原文节选:
AndroidRuntime 是个带虚函数的基类,真正的实现是在 app_main.cpp 中的 AppRuntime:

class AppRuntime : public AndroidRuntime
{
    virtual void onStarted()
    {
        sp proc = ProcessState::self();
        ALOGV("App process: starting thread pool.\n");
        proc->startThreadPool();

        AndroidRuntime* ar = AndroidRuntime::getRuntime();
        ar->callMain(mClassName, mClass, mArgs);

        IPCThreadState::self()->stopProcess();
    }

    virtual void onZygoteInit()
    {
        // Re-enable tracing now that we're no longer in Zygote.
        atrace_set_tracing_enabled(true);

        sp proc = ProcessState::self();
        ALOGV("App process: starting thread pool.\n");
        proc->startThreadPool();
    }

    virtual void onExit(int code)
    {
        if (mClassName.isEmpty()) {
            // if zygote
            IPCThreadState::self()->stopProcess();
        }

        AndroidRuntime::onExit(code);
    }
};

通过执行 AppRuntime::onZygoteInit 函数,这个进程的 Binder 进程间通信机制基础设施就准备好了,参考代码 frameworks/native/libs/binder/ProcessState.cpp。

接下来,看 applicationInit :

    private static void applicationInit(int targetSdkVersion, String[] argv, ClassLoader classLoader)

练习题目:
a. 根据讲 AndroidRuntime 的这段原文,AndroidRuntime 的真正实现是什么,位于哪个文件中?
b. 请接着这段讲 AndroidRuntime 与 applicationInit 的原文往下写。

可用数据:
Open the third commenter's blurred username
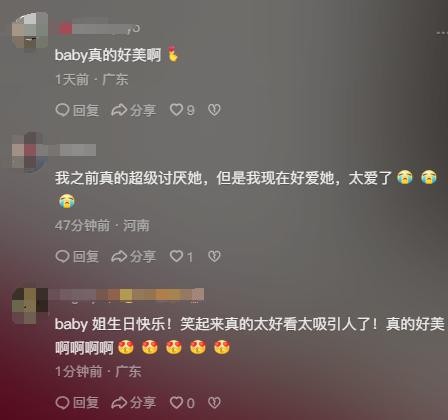The image size is (448, 420). tap(127, 295)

参考答案:
a. 真正的实现是 app_main.cpp 中的 AppRuntime。

b.
            throws ZygoteInit.MethodAndArgsCaller {

        final Arguments args;
        try {
            args = new Arguments(argv);
        } catch (IllegalArgumentException ex) {
            Slog.e(TAG, ex.getMessage());
            // let the process exit
            return;
        }

        // Remaining arguments are passed to the start class's static main
        invokeStaticMain(args.startClass, args.startArgs, classLoader);
    }

applicationInit 仅仅是转调 invokeStaticMain:

    private static void invokeStaticMain(String className, String[] argv, ClassLoader classLoader)
            throws ZygoteInit.MethodAndArgsCaller
    {
        Class cl;
        cl = Class.forName(className, true, classLoader);
        Method m;
        m = cl.getMethod("main", new Class[] { String[].class });


        /*
         * This throw gets caught in ZygoteInit.main(), which responds
         * by invoking the exception's run() method. This arrangement
         * clears up all the stack frames that were required in setting
         * up the process.
         */
        throw new ZygoteInit.MethodAndArgsCaller(m, argv);
    }

invokeStaticMain 也很简单,通过反射找到参数 className 对应的类的静态 main 方法,然后将该方法与参数生成 ZygoteInit.MethodAndArgsCaller 对象当做异常抛出,这个异常对象在 ZygoteInit 的 main 函数被捕获并执行该对象的 run 方法。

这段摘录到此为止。